Despite defendant's design changes, damages for transportation fees were denied because the evidence did not establish that plaintiff could not have complied with the weight specifications. The change from gas to electric drives was not a breach because it was not a cardinal change. The resulting adjustment to the contract price urged by defendant in its counterclaim was correct because the changes did not increase plaintiff's losses or costs.

===Determinations===

- Attempting to distinguish between "changes properly which may be said to properly come within the Changes article of Government contracts and "cardinal changes" which constitute breaches of contract":
The reported decisions do not establish clear lines of demarcation between [these categories]. Certain guide lines in the decided cases are, however, helpful in determining how a given change should be regarded. In Saddler v. United States, the court stated: "We think that a determination of the permissive degree of change can only be reached by considering the totality of the change and this requires recourse to its magnitude as well as its quality."
- The court preserved the contractor's loss position and articulated the formula to be used when there is a substitution:
In the instant case, if there had been no change order plaintiff would have lost $148.80 per unit in manufacturing the gasoline driven units . . . . the same unit loss which plaintiff would have had if there had been no change order. In other words, in the formula which defendant advocates under its counterclaim, the change would not, in the Nielsen language, increase plaintiff's losses . . . .
It is accordingly concluded that the adjusted unit contract price of the 100 changed units should be $1,454.78 which represents the contract price of the gasoline driven units ($1,720) less $265.22 which is the difference between the production cost of the two type units.
- "Within the scope" means that the work as modified is essentially the same work for which the parties originally contracted.
- The contract for the supply of a quantity of refrigerators clearly stated that listed spare parts were to be furnished by the contractor. The court held that the contractor could not rely upon an alleged pre-contract oral agreement that the government would not require that parts be furnished with the original equipment.
- When the contract contains a provision on guaranteed weight, the contractor must point to some act or conduct on the part of the Government to relieve the contractor of compliance with this provision. A contractor failed in this regard when it was unable to prove that after three designs had been rejected it was compelled to build a heavier piece of equipment at the government's insistence.

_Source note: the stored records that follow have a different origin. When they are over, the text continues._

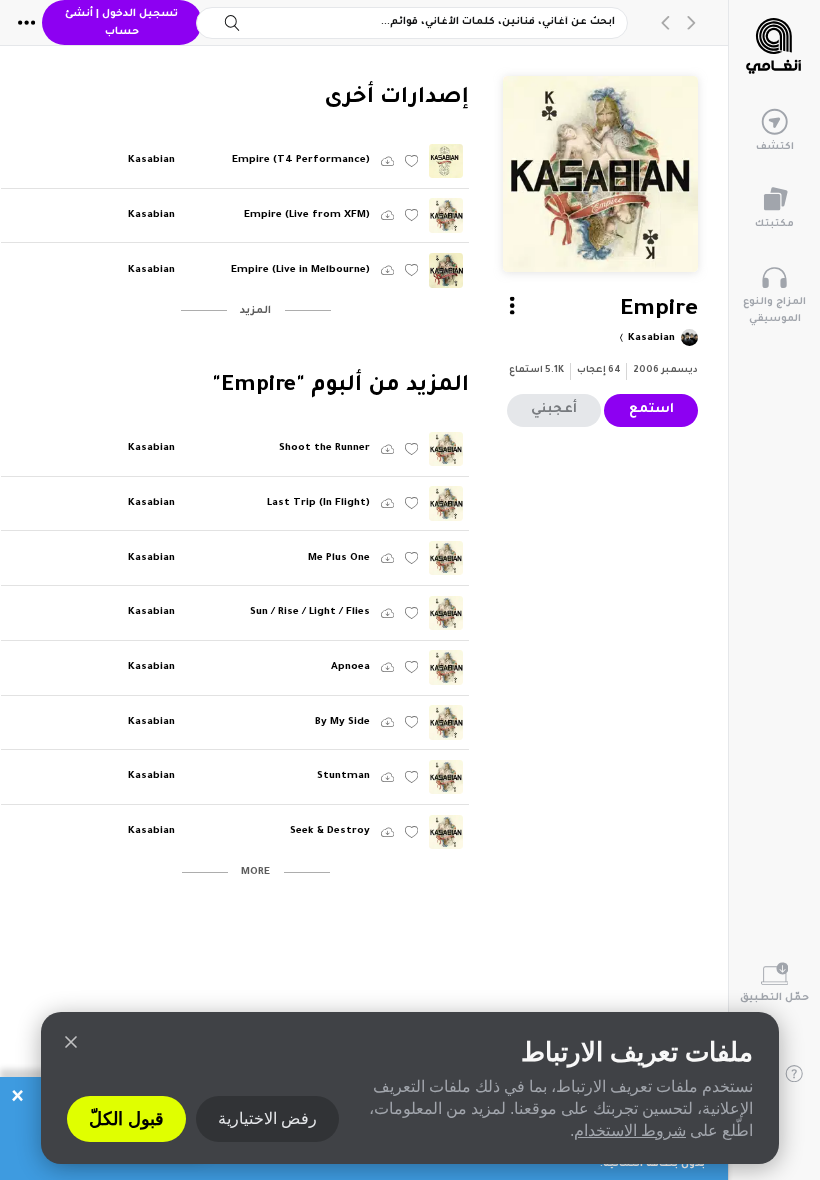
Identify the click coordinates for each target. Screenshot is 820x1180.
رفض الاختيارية (267, 1118)
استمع (651, 410)
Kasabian (650, 338)
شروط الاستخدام (630, 1130)
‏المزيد (255, 311)
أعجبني (554, 410)
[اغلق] (71, 1042)
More (255, 872)
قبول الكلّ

- A change that adds or deletes an integral part of the work takes the changed work outside of the scope of the contract. An order to substitute 100 electrically-driven refrigerators in place of 100 gasoline-driven refrigerators was a proper order within the scope of the changes clause, and the substitution of the power units was not a cardinal change. The Comptroller General relied upon the case last cited in concluding that an order to substitute solid-state tuners in place of electromechanical tuners came within the scope of the changes clause.